Page extract:

______________________________

Seedling Relies on Childhood Curiosity to Inspire a Creative Team by Jenna Abdou


On a recent flight home, I spent over an hour browsing a children’s play website, completely enamored by sets like Design Your Own Superhero Cape and Invent Your Own Insects. After sharing Seedling with everyone I know, despite few of my friends having children, I wondered why the brand struck a such a meaningful chord with me. 

                                 

This week I had the pleasure of speaking with Phoebe Hayman, Seedling’s Co-founder and CEO. Our conversation quickly revealed why I was contemplating purchasing my own kit. Nearly a decade in, the Los Angeles and New Zealand based company prides itself on being a catalyst for uninhibited play rather a toy distributor. Seedling is about empowering children to create moments, not things. In today’s featured interview, Phoebe discusses how the team’s goal to raise mini-entrepreneurs shapes the company’s dynamic culture.

______________________________

Data excerpts:

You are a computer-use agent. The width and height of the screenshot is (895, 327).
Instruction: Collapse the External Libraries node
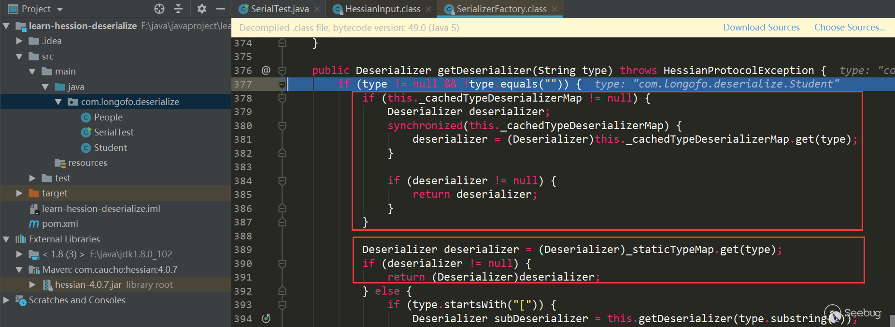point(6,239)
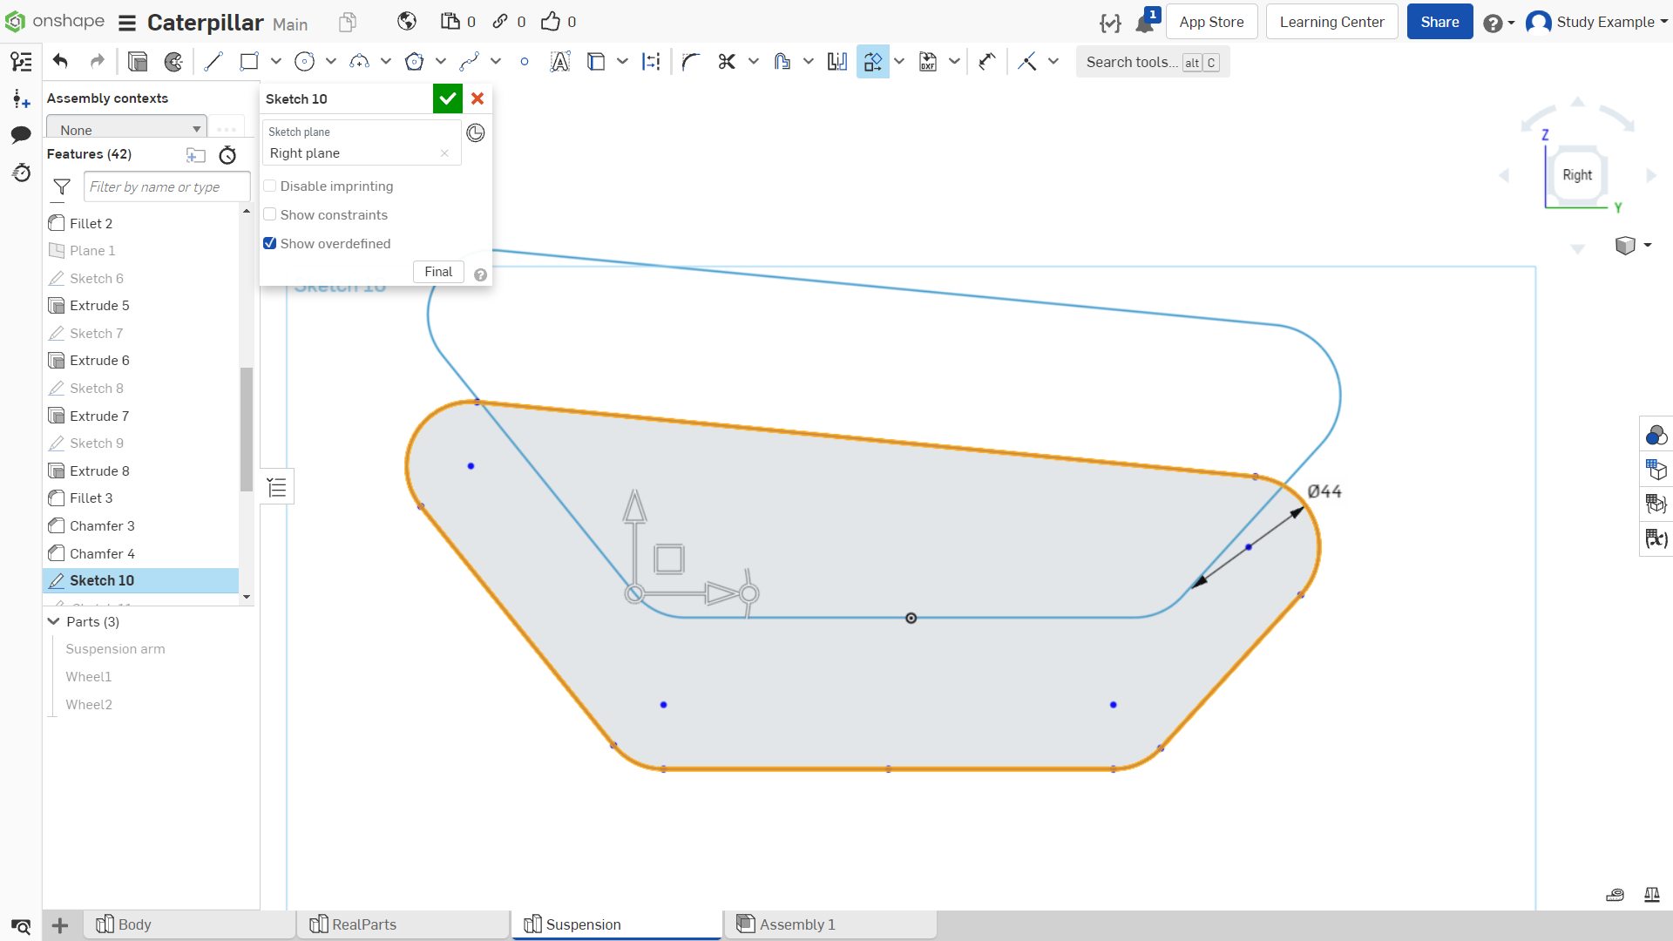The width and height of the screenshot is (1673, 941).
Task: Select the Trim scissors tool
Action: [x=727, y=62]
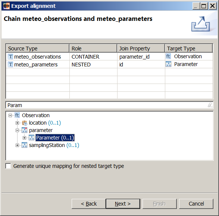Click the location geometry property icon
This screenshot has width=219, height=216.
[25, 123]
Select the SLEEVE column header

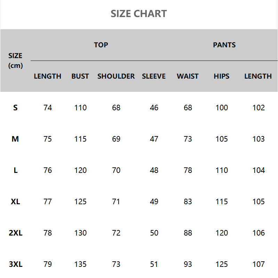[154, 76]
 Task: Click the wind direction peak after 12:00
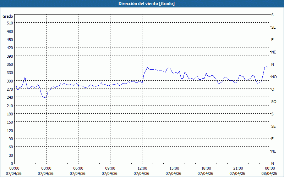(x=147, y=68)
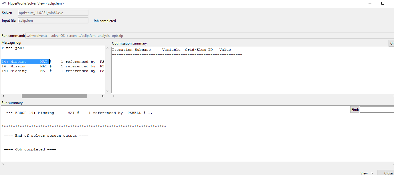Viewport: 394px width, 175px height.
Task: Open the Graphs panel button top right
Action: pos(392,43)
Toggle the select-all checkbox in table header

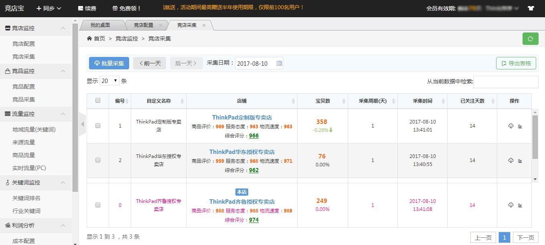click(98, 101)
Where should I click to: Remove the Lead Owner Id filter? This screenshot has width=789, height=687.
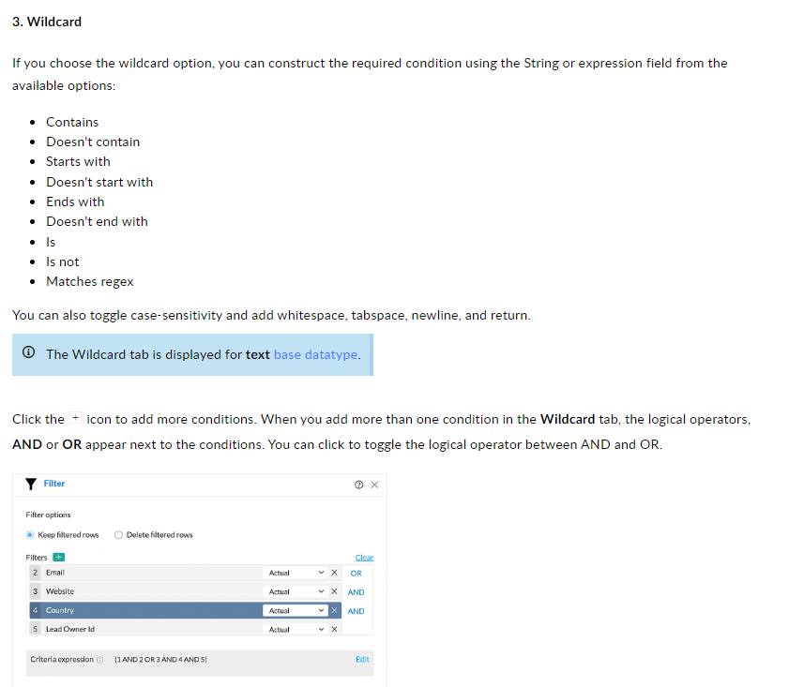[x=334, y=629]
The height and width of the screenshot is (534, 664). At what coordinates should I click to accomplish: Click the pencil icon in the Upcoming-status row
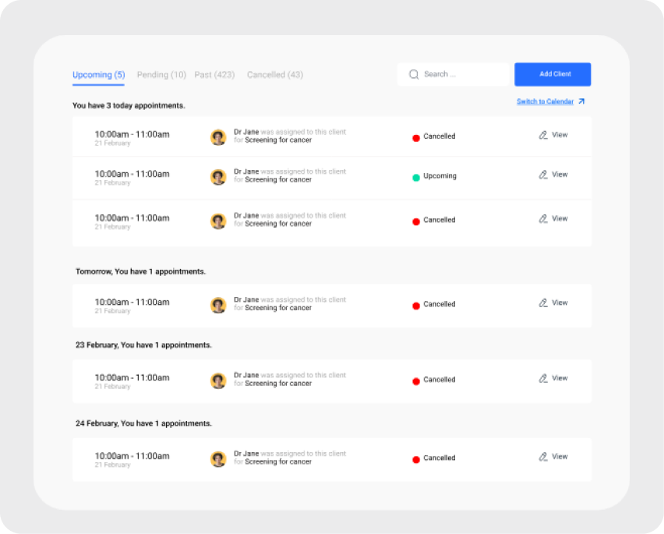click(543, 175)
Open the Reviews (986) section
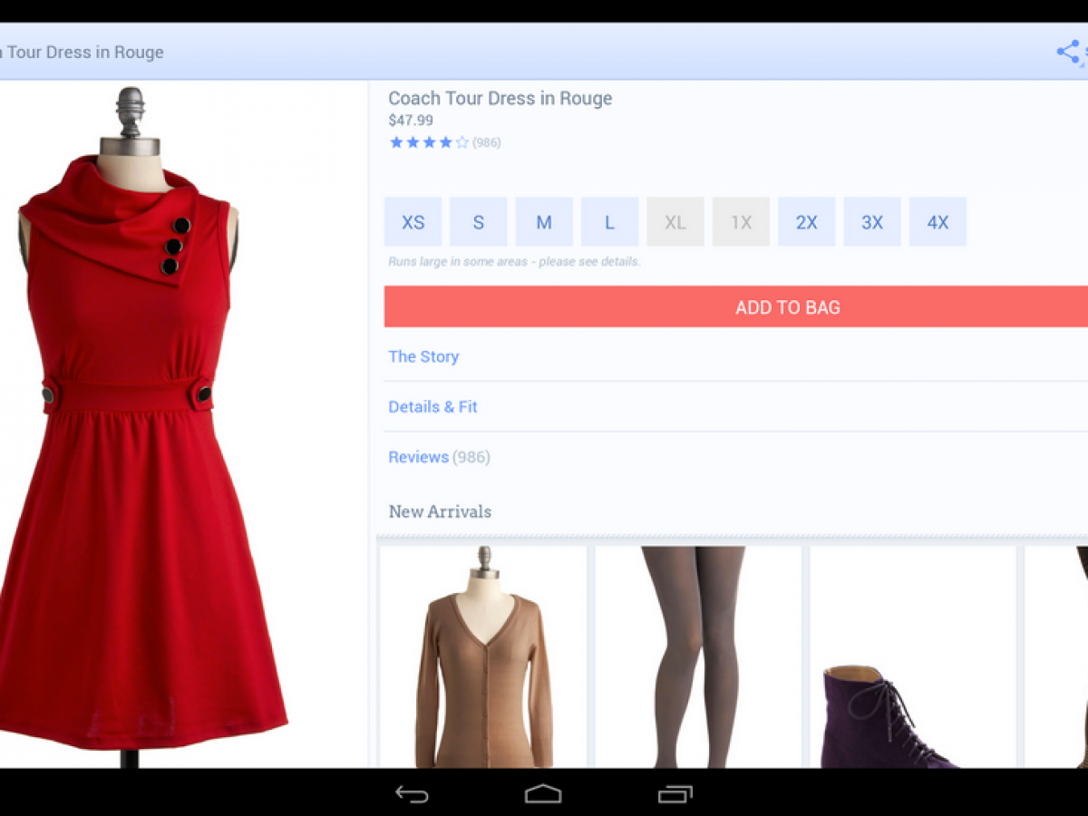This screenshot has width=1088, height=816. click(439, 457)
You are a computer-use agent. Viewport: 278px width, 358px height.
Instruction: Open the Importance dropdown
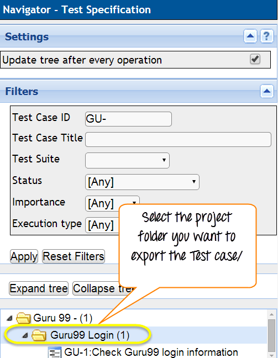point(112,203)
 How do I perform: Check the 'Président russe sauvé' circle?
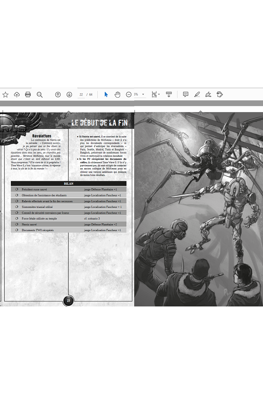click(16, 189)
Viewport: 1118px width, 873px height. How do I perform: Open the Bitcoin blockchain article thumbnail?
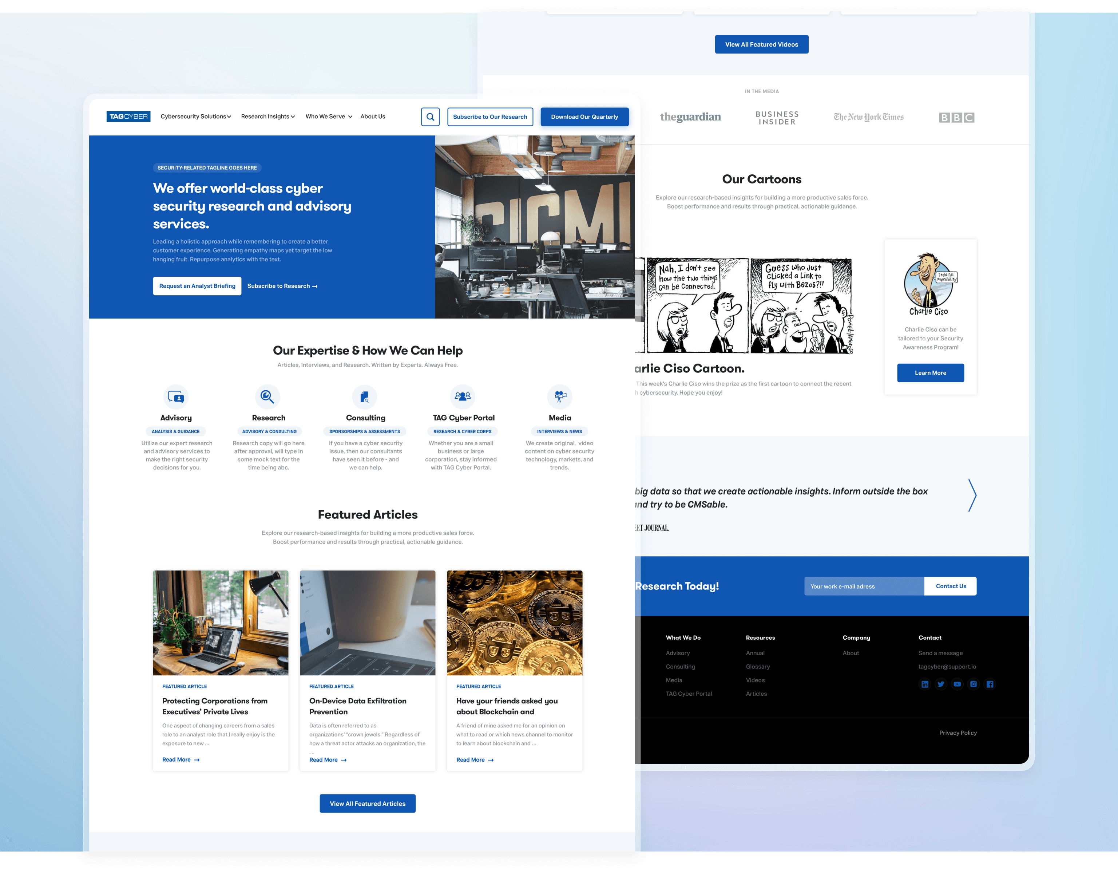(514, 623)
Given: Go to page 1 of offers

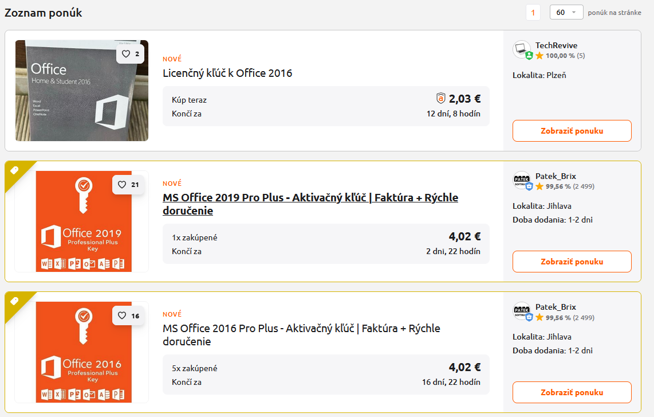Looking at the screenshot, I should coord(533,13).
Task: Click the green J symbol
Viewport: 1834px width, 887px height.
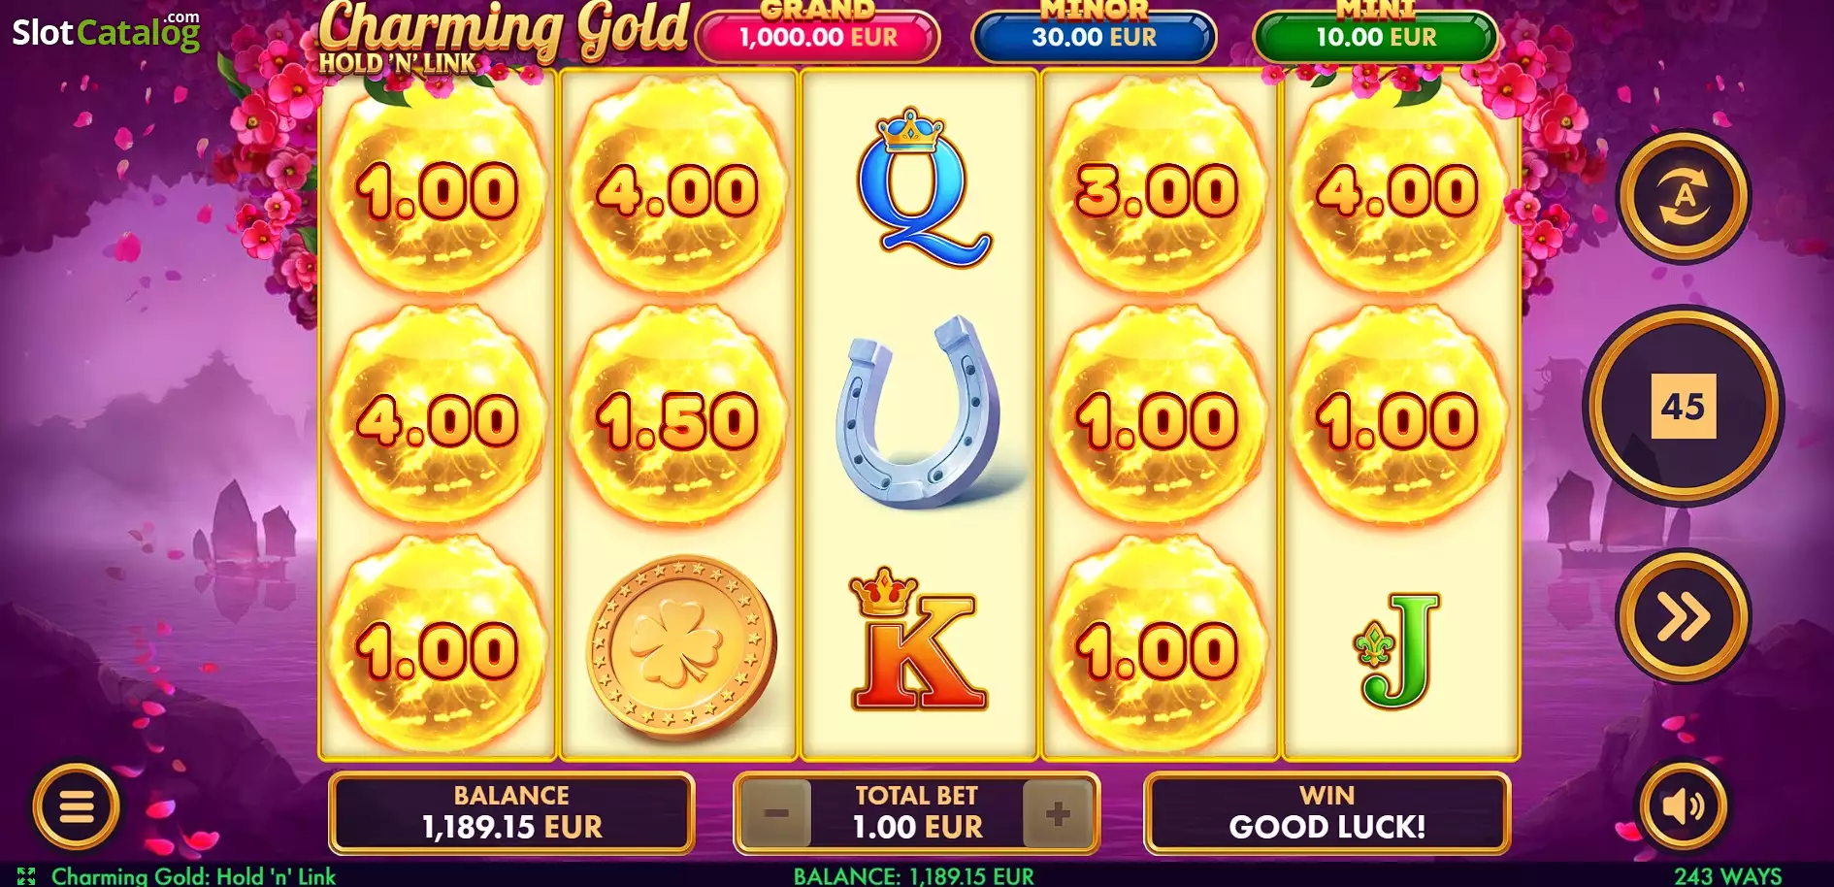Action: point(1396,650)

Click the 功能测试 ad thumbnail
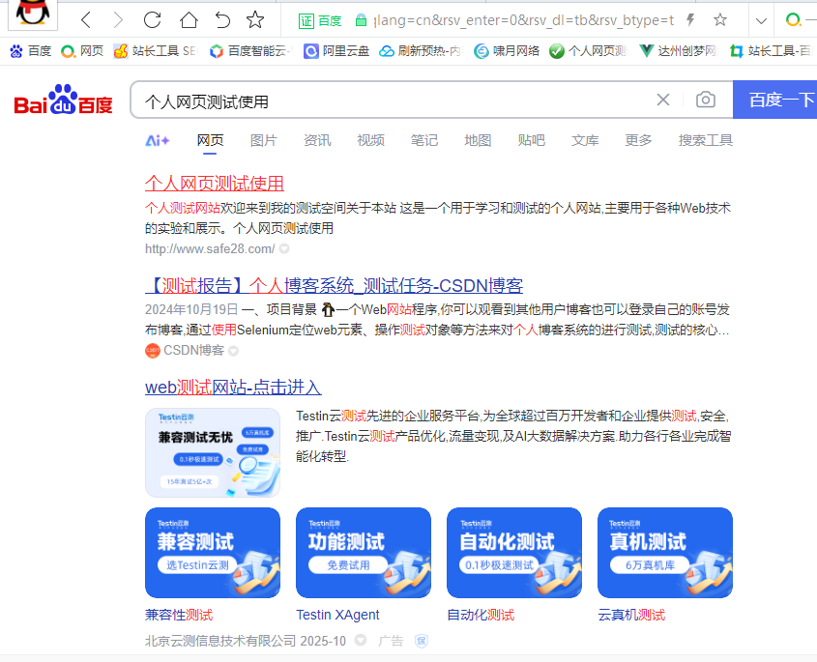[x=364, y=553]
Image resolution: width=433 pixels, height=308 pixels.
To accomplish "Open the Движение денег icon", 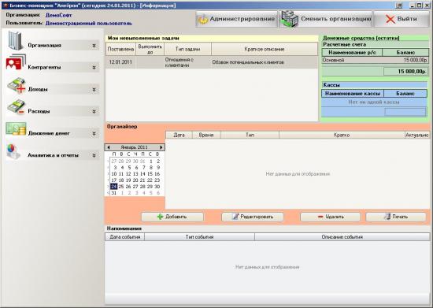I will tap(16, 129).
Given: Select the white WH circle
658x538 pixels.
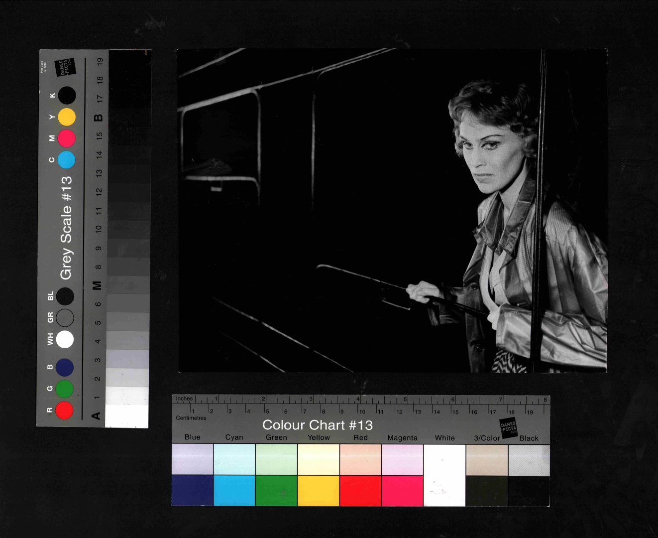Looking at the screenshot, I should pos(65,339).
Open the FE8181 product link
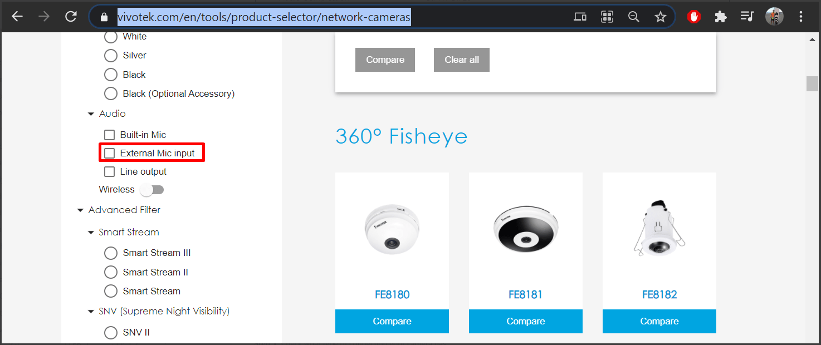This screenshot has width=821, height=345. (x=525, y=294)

______________________________

Given exercise A:
Rewrite the part of the Seedling interview introduction that opens with the words containing "On a recent" and closes with "company’s dynamic culture.", replacing "catalyst" with "spark".
Given exercise B:
Using the Seedling interview introduction, decide whether each statement agrees with it. Answer yes or no, and quote the words that settle it. (i) Phoebe Hayman is Seedling's co-founder and CEO. (ii) Seedling is based only in Los Angeles. (iii) Most of the writer's friends have children.
Given exercise C:
Carry on the Seedling interview introduction from where it stops.

Written response A:
On a recent flight home, I spent over an hour browsing a children’s play website, completely enamored by sets like Design Your Own Superhero Cape and Invent Your Own Insects. After sharing Seedling with everyone I know, despite few of my friends having children, I wondered why the brand struck a such a meaningful chord with me. 

                                 

This week I had the pleasure of speaking with Phoebe Hayman, Seedling’s Co-founder and CEO. Our conversation quickly revealed why I was contemplating purchasing my own kit. Nearly a decade in, the Los Angeles and New Zealand based company prides itself on being a spark for uninhibited play rather a toy distributor. Seedling is about empowering children to create moments, not things. In today’s featured interview, Phoebe discusses how the team’s goal to raise mini-entrepreneurs shapes the company’s dynamic culture.

Written response B:
(i) Yes: "Phoebe Hayman, Seedling’s Co-founder and CEO"
(ii) No: "the Los Angeles and New Zealand based company"
(iii) No: "despite few of my friends having children"

Written response C:
Phoebe defines Seedling’s mini-entrepreneurs as children who are “able to make decisions, live with the risk, learn from the outcome, and move on to the next project." She applies the assertion to her team by equipping the now 70 individuals with the creative freedom to uncover, suggest, and test new ideas. “We aim to design the company in the way the kids see the world,” Phoebe says. “They are excited about the possibilities.”

                                    

In the same way that kids want to be trusted, Seedling empowers team members with a blank slate to chart their own path. “We believe that your idea is better than ours. We’re simply giving you the tools you need to make it a super cool experience. We respect that you can make decisions and want to see where your ideas go. It’s about process over outcome," she continued.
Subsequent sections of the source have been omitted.